* Instructions to follow
Carry on the post reviewing Muse Spark against Opus 4.6, starting after its last sentence.

I tested
$META's Muse Spark over the last few hours and came away net positive. 3 main takeaways:
1) Quality: It's a very good model. Not quite frontier but good. It showed comparable performance vs Opus 4.6 across web data search, PDF parsing, and general knowledge/conversation/writing. It's worse at coding. Both models solved an easy coding task, but Muse Spark failed the hard one while Opus one-shotted. The image-gen is also worse than ChatGPT. But all in, it's a legitimate and usable general model. Lots of room to develop the UI further (ie it should show a map when recommending local restaurants) but the underlying model itself is impressive.
2) Speed: Notably, Muse Spark answered almost instantly while Opus 4.6 felt borderline unusable at times. I'm a huge Anthropic fan but latency has become a major issue. Simple answers take too long and multi-step agent flows break more often. Meta seems to have more available compute which is a real factor going forward.

* Source information
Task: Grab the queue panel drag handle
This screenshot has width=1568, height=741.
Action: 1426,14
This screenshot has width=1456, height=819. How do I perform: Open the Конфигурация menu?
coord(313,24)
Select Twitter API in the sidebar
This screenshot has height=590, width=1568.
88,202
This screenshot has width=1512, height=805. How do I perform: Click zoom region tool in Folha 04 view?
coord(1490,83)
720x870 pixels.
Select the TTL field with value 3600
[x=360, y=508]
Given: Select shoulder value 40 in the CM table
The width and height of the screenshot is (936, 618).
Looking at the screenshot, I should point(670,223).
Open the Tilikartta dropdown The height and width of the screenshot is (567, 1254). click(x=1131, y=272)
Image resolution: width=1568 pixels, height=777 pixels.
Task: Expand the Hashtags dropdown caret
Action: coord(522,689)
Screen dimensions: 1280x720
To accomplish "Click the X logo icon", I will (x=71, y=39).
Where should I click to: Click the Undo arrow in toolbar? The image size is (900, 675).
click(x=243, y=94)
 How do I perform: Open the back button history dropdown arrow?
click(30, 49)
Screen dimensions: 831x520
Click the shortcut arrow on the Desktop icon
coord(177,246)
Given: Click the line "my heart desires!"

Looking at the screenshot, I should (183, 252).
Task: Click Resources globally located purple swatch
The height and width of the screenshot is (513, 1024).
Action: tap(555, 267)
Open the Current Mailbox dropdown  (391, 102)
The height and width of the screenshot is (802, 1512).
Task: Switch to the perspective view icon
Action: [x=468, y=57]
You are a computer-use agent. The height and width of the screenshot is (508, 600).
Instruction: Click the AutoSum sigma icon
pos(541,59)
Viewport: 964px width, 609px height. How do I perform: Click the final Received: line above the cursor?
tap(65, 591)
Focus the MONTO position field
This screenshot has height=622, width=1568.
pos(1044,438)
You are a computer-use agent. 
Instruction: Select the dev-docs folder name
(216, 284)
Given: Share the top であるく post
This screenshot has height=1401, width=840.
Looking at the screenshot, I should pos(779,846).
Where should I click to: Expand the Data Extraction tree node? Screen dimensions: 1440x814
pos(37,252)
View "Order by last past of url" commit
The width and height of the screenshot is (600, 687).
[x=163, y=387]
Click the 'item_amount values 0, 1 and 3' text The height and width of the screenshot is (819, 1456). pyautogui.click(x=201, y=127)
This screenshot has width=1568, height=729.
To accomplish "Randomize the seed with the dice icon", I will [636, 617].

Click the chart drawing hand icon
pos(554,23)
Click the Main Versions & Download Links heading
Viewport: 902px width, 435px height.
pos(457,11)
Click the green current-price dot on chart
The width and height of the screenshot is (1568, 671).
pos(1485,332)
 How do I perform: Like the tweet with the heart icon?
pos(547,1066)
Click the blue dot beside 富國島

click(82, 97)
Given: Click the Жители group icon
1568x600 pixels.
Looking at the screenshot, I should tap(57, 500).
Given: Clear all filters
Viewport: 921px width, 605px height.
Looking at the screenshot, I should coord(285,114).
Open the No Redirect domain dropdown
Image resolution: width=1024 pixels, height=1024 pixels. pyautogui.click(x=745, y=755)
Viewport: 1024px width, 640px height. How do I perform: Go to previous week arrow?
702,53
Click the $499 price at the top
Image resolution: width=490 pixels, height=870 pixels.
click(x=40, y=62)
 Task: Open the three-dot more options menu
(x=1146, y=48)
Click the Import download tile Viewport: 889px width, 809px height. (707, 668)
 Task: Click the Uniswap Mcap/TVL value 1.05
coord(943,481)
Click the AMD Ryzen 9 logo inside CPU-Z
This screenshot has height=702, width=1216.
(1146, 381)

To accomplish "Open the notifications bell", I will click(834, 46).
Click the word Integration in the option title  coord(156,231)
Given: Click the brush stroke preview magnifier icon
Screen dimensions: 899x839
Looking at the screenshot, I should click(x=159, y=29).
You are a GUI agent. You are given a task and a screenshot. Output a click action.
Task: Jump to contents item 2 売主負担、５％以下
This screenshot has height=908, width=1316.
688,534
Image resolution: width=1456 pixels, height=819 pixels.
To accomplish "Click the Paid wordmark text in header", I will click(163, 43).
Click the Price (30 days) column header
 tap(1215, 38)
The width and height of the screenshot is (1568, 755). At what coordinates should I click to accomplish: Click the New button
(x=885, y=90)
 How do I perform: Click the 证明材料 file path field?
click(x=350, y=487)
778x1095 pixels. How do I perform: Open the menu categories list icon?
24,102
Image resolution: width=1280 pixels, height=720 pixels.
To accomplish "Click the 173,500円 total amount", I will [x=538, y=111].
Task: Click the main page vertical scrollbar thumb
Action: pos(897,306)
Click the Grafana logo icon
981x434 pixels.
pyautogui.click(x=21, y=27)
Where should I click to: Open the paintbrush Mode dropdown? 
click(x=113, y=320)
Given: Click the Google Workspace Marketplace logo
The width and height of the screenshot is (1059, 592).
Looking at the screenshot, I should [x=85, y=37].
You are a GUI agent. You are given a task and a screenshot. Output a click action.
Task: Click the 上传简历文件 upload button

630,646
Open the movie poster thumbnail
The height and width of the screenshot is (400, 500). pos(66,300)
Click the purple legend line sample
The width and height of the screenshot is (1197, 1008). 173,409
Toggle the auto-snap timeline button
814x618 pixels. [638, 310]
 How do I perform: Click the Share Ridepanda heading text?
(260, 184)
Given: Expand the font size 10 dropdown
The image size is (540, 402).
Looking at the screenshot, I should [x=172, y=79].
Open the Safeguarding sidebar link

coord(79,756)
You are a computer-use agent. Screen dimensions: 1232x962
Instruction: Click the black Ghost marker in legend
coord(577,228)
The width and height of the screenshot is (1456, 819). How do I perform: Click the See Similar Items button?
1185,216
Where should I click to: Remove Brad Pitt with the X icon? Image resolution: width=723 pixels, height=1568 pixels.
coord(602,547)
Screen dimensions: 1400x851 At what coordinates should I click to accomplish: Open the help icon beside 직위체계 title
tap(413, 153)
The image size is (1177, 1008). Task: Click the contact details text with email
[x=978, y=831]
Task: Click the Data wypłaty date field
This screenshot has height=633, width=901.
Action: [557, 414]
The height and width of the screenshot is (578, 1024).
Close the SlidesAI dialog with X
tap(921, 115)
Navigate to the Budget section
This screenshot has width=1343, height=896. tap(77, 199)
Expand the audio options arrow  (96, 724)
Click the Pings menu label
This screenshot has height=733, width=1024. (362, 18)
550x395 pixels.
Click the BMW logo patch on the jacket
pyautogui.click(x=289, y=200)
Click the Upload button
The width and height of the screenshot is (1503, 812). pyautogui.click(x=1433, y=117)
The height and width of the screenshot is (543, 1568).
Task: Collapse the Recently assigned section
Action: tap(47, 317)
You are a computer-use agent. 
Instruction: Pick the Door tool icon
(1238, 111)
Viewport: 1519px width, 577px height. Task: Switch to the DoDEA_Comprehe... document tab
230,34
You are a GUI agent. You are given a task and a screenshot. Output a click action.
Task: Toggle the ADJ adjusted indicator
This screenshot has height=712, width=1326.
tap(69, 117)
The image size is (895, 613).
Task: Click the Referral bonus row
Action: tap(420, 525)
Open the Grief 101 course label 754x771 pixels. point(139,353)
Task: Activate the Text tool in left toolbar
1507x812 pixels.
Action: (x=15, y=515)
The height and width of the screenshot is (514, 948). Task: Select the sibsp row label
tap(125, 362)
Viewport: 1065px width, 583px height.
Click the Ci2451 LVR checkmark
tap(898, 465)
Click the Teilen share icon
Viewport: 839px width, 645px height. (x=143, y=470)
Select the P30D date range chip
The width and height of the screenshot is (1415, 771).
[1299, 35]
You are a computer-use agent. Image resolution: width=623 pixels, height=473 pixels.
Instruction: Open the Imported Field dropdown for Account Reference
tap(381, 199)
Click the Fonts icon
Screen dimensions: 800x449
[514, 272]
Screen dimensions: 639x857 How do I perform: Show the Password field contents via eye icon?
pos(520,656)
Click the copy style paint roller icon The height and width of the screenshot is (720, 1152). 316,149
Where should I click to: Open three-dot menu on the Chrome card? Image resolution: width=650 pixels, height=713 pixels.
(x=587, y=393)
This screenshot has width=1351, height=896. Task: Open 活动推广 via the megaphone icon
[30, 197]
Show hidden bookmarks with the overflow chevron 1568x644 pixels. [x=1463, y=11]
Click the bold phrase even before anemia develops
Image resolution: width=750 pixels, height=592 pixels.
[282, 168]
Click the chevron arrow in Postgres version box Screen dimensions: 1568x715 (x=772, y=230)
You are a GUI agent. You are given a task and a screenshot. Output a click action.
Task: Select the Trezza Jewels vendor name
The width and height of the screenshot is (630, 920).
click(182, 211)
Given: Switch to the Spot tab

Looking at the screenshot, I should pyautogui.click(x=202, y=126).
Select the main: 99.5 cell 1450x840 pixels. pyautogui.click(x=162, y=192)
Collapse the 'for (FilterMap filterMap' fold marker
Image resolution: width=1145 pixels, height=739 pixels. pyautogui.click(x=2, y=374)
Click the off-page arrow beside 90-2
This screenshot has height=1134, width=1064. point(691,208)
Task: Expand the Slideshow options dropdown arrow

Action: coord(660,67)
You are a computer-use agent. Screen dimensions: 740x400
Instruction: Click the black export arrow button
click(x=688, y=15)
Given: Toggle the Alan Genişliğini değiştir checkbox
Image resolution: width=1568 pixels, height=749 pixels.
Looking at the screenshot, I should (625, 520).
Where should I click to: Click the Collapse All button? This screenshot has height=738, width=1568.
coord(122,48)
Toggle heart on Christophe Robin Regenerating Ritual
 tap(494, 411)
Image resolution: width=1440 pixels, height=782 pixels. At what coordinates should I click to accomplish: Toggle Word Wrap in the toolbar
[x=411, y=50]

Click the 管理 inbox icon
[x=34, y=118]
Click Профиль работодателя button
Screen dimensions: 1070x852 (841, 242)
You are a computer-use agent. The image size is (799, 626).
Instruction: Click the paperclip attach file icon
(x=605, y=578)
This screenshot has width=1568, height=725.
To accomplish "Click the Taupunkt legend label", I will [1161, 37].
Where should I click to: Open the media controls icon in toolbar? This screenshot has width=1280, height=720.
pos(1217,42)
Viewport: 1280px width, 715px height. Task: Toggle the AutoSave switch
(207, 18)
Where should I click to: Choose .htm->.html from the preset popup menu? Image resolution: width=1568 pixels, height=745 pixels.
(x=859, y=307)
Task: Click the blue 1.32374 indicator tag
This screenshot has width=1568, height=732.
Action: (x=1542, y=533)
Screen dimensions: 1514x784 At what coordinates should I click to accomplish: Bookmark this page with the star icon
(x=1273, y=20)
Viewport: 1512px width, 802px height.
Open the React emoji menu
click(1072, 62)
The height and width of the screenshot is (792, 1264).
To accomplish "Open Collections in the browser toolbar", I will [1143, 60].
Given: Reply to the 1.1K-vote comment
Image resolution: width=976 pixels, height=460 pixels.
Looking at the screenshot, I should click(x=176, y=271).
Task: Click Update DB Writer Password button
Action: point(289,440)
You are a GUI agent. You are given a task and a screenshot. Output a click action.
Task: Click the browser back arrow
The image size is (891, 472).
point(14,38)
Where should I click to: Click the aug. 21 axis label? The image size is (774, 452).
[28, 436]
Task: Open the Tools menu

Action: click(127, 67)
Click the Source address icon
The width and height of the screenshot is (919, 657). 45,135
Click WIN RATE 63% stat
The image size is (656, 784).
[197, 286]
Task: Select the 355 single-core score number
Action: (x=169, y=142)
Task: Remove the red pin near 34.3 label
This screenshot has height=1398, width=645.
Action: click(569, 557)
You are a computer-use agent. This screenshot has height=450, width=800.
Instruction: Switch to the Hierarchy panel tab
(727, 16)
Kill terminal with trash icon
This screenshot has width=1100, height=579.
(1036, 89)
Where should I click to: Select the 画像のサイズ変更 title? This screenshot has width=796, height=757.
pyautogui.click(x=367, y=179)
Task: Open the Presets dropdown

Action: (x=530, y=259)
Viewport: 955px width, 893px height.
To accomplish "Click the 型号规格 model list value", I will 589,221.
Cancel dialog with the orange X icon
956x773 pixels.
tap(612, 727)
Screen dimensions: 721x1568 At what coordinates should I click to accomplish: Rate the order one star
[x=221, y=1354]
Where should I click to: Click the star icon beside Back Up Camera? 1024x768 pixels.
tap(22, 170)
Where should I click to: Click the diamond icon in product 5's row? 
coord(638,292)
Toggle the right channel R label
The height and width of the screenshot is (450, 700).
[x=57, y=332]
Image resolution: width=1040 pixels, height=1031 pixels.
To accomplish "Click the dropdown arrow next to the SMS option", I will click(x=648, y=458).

* Written answer
3) Scaling: Meta hasn't published a full model card so we're working with limited disclosure. But the graphs below might be the most important part of the release. Their rearchitected pretraining stack shows a near-linear relationship between RL compute and accuracy. If that holds, Meta has a clear path to training much larger, more intelligent models. That's arguably more consequential than Muse Spark itself.
All in, it's positive. Muse Spark is a good, usable model, it's being served smoothly, and Meta looks to be on an encouraging trajectory.